(RECORD EXCERPTS)
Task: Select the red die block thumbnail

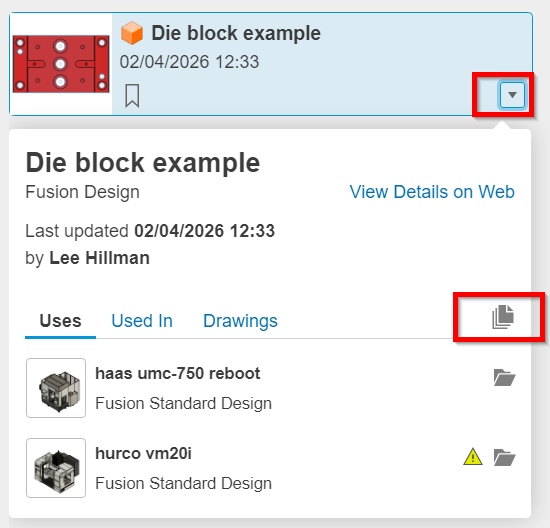Action: pos(61,64)
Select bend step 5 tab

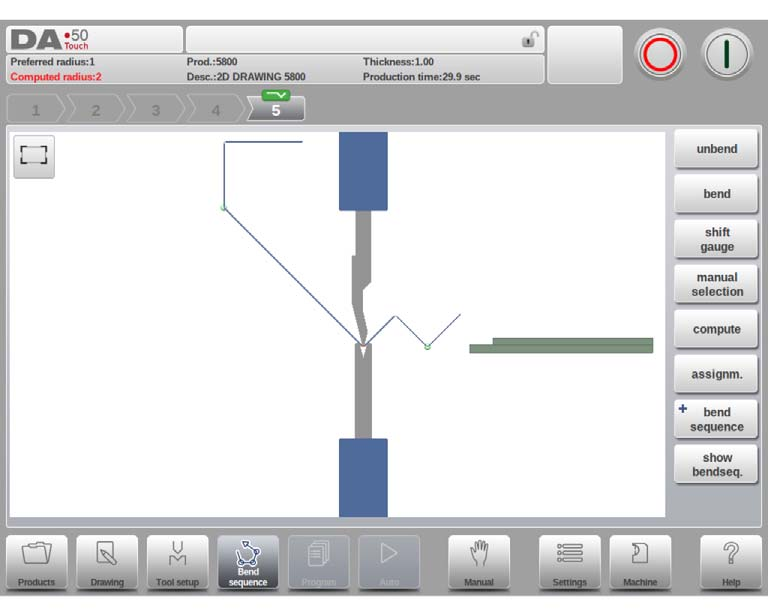[276, 108]
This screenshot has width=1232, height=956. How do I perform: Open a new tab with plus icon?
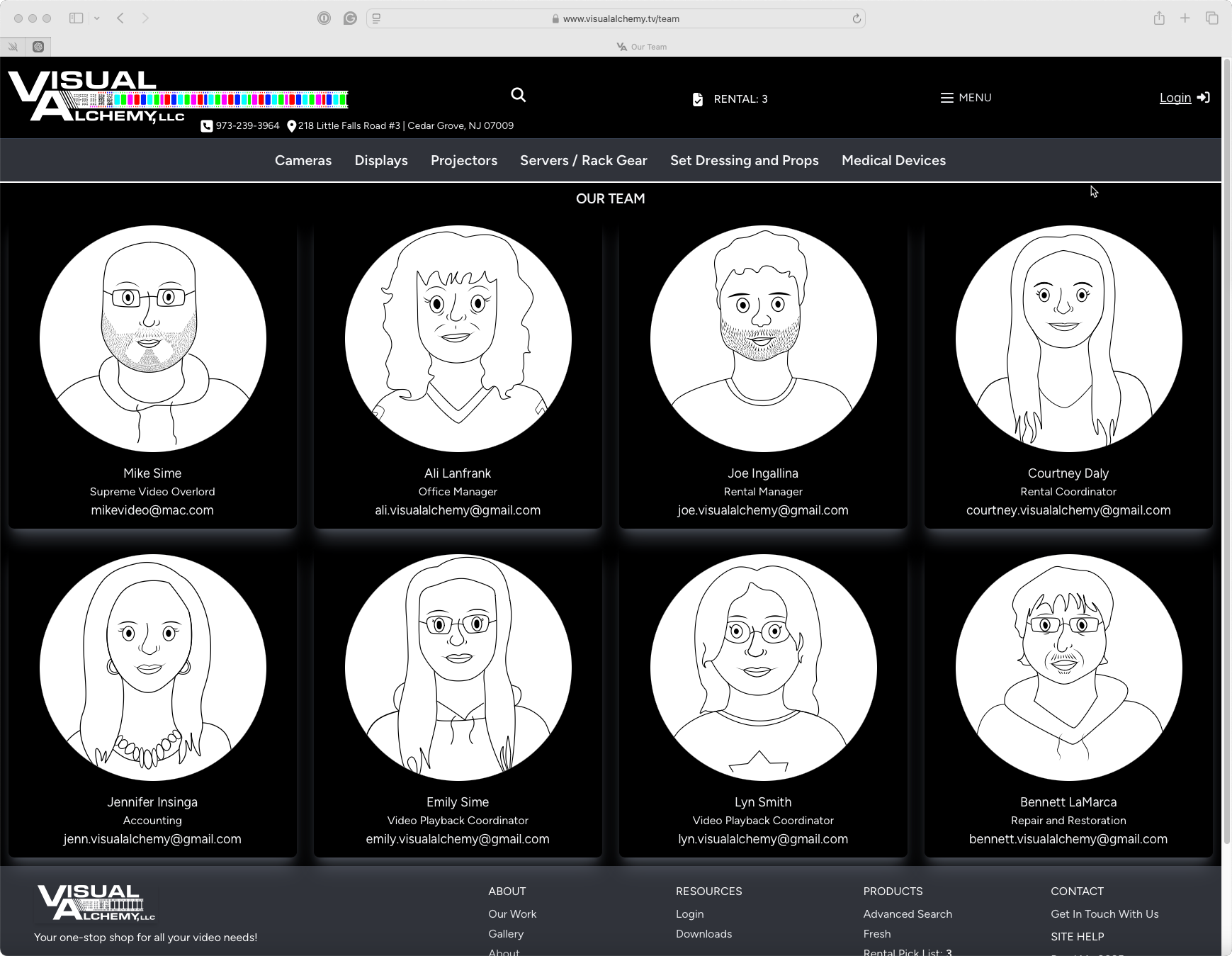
(End RECORD EXCERPTS)
GOAL OF THE EXERCISE:
When you return the listing, keep it exact and omit any pictures it holds.

RESPONSE:
Task: Select the red die block thumbnail

Action: pos(61,64)
Select bend step 5 tab

[276, 108]
This screenshot has width=1232, height=956. How do I perform: Open a new tab with plus icon?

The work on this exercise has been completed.